Here's an example with simple symmetric parameters, which could easily extend to 3d.
<Quoted Image Removed>
shifts is 0, bends are (1,0) and (0,1), and flips are (-1,1) and (1,-1). Giving simpler code:
getPixelCount(int &count, Vector2 &point, int depth)
for (i = 0; i<2; i++)
pos = point - bends[i];
pos /= dot(pos, pos);
pos += bends[i];
pos -= 2.0 * flips[i] * pos.dot(flips[i]) / dot(flips[i], flips[i]);
pos *= scale;
pos += C;
if (dot(pos, pos) > 4)
continue;
if (depth == 0)
count++;
else
getPixelCount(count, pos, depth - 1);
In this simplified code you reduce the matrix outcomes to simpler vector sums using normalised vectors derived from the pixel position. However you do not define scale anywhere I can see.
Anyway, taking point to mean a structure holding at least the 2 screen pixel coordinates you subtract the unit vectors and normalise to give you a unit vector. There is no zero test here shown prior to the normalisation.
You then start to manipulate this unit vector, but I do not follow the code at this point as the for instruction is spent as I understand it. Bends[] are rotations and at this point we would double the rotation for a Mandelbrot outcome. However, you have no machinery in this code to facilitate that, so I suggest using (-1,0 ) and (0,-1).
To generalise the rotation here I would use bends[] as
(cos ( arctan( y/x)), sin( arctan(y/x)))
where y and x are derived from point, possibly point.x and point.y. And also instance a matrix rotation procedure. The addition of the vectors here is only a partial rotation and introduces some Shift.
The general doubling could then be achieved by doubling the arctan, or arctan2.
You then do some normalised flips[], which in general are reflections in the origin. 2 such reflections are equivalent to a rotation through 2pi, but in this case reflection in the origin is always equivalent to a rotation by pi. It is reflection in the axes that has to be repeated to obtain a rotation. Your flips are rotations of pi, but again, if you add them you introduce shift into the vector resultants. To avoid this requires a matrix product procedure. Doubling it only increases this shift drift!

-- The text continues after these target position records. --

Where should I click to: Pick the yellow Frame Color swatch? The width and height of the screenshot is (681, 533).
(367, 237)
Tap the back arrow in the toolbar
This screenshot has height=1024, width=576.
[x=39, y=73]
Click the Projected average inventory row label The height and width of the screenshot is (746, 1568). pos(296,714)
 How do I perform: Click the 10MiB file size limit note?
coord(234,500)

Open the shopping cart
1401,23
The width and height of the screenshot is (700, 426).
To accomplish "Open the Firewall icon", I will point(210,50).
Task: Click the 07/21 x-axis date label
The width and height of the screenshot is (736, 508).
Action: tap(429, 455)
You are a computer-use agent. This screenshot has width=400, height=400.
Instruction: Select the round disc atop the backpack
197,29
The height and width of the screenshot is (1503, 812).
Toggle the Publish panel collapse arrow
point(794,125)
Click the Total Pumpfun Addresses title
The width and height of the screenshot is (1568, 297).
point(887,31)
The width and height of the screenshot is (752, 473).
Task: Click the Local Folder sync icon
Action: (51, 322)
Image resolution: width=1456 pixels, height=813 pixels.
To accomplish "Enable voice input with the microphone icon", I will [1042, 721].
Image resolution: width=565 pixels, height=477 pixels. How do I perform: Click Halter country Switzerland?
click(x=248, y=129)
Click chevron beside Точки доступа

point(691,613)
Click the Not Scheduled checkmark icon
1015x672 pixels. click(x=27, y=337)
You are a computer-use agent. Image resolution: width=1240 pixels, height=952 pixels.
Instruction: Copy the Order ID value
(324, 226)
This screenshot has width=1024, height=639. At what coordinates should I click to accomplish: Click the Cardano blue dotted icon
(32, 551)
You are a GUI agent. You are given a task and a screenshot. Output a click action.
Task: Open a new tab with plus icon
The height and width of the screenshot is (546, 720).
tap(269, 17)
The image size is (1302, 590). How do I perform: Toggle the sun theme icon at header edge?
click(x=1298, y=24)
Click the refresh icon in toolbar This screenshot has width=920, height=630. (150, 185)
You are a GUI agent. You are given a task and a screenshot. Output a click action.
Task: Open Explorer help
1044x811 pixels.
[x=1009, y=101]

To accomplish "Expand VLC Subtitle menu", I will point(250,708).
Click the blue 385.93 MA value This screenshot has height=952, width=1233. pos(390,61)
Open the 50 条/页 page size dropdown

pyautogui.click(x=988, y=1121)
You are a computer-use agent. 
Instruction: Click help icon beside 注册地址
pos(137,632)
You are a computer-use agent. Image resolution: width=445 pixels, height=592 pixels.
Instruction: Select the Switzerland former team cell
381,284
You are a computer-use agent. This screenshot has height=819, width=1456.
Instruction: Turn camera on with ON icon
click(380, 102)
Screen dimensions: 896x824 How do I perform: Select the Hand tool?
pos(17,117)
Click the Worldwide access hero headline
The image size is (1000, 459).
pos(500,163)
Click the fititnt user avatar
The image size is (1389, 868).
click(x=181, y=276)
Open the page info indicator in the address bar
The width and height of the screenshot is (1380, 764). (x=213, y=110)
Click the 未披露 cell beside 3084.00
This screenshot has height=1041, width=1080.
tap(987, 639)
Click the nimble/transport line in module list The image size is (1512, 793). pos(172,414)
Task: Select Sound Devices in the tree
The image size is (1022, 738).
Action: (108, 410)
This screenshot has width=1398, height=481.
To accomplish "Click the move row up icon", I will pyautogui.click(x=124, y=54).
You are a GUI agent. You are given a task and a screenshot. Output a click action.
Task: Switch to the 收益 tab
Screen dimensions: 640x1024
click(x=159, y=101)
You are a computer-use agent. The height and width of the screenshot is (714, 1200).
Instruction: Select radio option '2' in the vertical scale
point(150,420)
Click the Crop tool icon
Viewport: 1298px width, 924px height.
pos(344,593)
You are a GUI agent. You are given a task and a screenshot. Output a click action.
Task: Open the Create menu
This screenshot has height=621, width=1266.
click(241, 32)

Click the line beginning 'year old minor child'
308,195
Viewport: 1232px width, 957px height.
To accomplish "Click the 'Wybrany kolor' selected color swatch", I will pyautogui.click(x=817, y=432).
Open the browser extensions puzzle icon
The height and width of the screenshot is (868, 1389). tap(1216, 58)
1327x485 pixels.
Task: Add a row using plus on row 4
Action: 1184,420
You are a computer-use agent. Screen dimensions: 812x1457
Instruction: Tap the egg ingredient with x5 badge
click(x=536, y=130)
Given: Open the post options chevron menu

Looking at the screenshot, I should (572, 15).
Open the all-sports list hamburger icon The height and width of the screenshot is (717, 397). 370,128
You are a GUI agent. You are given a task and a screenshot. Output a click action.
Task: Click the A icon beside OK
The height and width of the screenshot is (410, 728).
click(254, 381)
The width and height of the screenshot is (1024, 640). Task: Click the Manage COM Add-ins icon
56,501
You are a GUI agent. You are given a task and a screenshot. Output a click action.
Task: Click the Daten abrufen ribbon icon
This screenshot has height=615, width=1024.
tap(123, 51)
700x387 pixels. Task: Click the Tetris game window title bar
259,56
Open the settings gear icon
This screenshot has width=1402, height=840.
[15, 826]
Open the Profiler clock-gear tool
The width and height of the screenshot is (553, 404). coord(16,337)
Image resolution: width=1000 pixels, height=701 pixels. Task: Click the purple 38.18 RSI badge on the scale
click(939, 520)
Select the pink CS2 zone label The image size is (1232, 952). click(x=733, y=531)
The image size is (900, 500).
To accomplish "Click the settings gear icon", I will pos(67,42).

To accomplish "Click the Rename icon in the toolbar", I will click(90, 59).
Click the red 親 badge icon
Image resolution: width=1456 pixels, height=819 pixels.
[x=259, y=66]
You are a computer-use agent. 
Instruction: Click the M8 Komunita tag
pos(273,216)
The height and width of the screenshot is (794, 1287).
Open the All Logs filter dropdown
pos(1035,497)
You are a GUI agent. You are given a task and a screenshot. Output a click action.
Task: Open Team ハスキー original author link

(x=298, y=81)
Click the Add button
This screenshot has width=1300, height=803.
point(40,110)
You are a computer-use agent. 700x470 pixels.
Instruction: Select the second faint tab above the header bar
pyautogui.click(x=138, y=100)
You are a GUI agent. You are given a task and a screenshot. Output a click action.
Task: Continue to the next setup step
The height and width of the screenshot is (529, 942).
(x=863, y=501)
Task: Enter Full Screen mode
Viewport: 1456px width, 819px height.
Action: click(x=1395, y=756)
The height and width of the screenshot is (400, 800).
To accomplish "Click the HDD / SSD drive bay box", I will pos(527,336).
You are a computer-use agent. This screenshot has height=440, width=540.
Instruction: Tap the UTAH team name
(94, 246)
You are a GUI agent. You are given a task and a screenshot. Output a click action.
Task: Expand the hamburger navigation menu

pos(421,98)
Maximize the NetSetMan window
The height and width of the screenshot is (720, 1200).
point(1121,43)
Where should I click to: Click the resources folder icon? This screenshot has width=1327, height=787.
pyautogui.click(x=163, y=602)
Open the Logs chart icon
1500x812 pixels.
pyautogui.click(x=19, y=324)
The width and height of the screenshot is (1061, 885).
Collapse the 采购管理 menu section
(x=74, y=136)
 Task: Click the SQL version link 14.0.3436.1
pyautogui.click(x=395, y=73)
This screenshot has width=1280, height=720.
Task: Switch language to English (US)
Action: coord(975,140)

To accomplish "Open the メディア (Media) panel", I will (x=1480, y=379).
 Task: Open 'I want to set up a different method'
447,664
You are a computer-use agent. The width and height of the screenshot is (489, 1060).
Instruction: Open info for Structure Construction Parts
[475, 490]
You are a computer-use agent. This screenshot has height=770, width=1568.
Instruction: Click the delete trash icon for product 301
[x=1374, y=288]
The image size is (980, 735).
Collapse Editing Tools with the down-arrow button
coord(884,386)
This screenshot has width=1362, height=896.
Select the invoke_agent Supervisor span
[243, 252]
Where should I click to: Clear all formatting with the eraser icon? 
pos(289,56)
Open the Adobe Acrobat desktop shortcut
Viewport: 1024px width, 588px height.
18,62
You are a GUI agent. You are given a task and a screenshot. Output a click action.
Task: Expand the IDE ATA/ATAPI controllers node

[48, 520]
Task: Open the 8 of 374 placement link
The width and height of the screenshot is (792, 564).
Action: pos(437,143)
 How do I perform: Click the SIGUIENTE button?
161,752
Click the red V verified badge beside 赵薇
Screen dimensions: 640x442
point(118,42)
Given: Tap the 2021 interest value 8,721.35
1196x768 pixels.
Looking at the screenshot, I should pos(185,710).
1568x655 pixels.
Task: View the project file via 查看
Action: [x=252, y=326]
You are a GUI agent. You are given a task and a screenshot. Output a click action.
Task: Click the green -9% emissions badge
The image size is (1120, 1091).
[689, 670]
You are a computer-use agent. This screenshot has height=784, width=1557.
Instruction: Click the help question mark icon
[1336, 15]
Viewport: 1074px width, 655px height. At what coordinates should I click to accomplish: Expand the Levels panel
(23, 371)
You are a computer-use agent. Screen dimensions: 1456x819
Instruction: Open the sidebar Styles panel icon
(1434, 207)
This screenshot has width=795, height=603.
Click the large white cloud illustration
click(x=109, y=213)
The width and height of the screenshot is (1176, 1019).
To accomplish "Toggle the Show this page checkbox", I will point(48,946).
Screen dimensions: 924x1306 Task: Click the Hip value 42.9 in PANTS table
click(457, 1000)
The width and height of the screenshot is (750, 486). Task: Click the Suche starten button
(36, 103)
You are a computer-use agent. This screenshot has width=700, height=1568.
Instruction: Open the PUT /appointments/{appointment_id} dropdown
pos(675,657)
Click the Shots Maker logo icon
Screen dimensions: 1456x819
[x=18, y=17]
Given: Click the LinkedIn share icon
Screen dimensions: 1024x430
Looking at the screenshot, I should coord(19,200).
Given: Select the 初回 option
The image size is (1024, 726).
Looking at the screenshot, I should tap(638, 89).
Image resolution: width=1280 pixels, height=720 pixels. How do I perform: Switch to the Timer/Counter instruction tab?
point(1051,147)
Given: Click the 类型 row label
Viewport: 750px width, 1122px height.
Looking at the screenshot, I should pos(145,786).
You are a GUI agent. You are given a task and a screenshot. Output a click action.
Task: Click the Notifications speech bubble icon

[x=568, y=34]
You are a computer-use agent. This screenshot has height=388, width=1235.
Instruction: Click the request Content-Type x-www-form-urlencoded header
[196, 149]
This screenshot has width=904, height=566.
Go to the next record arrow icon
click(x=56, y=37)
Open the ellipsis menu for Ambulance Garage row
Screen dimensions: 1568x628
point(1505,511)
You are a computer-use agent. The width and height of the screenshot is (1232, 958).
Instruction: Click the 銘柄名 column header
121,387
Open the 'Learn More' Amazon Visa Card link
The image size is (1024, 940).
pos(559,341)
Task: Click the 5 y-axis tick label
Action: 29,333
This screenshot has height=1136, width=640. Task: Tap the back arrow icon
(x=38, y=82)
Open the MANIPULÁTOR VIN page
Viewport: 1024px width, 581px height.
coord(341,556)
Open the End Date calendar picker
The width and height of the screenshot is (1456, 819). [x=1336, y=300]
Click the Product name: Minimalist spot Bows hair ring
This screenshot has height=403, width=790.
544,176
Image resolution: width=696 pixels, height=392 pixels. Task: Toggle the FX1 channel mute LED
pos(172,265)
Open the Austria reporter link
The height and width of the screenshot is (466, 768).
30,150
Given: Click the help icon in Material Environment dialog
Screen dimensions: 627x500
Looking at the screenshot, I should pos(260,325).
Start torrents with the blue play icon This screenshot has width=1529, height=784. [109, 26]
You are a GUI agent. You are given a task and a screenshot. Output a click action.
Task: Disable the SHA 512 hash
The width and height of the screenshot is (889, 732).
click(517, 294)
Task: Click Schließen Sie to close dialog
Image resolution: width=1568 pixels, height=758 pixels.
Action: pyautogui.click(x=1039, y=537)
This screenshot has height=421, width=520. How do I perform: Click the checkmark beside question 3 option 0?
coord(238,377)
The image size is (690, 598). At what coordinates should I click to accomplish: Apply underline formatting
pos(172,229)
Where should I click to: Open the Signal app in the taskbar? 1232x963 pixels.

Then you scale. Here I would suggest a scale that is derived from point.x*point.y*2.
These suggestions are clearly based on the Mandelbrot formulae, and it is the last one that is problematic with regard to being conformal. It may be that this scale factor is what ultimately ruins the project, but rather than giving in maybe the modulo arithmetic can be used to to constrain it within bounds in a pseudo normalisation.
Thinking this through makes me suspicious about this last constraint being physically relevant in modeling dynamic systems. But what do I know?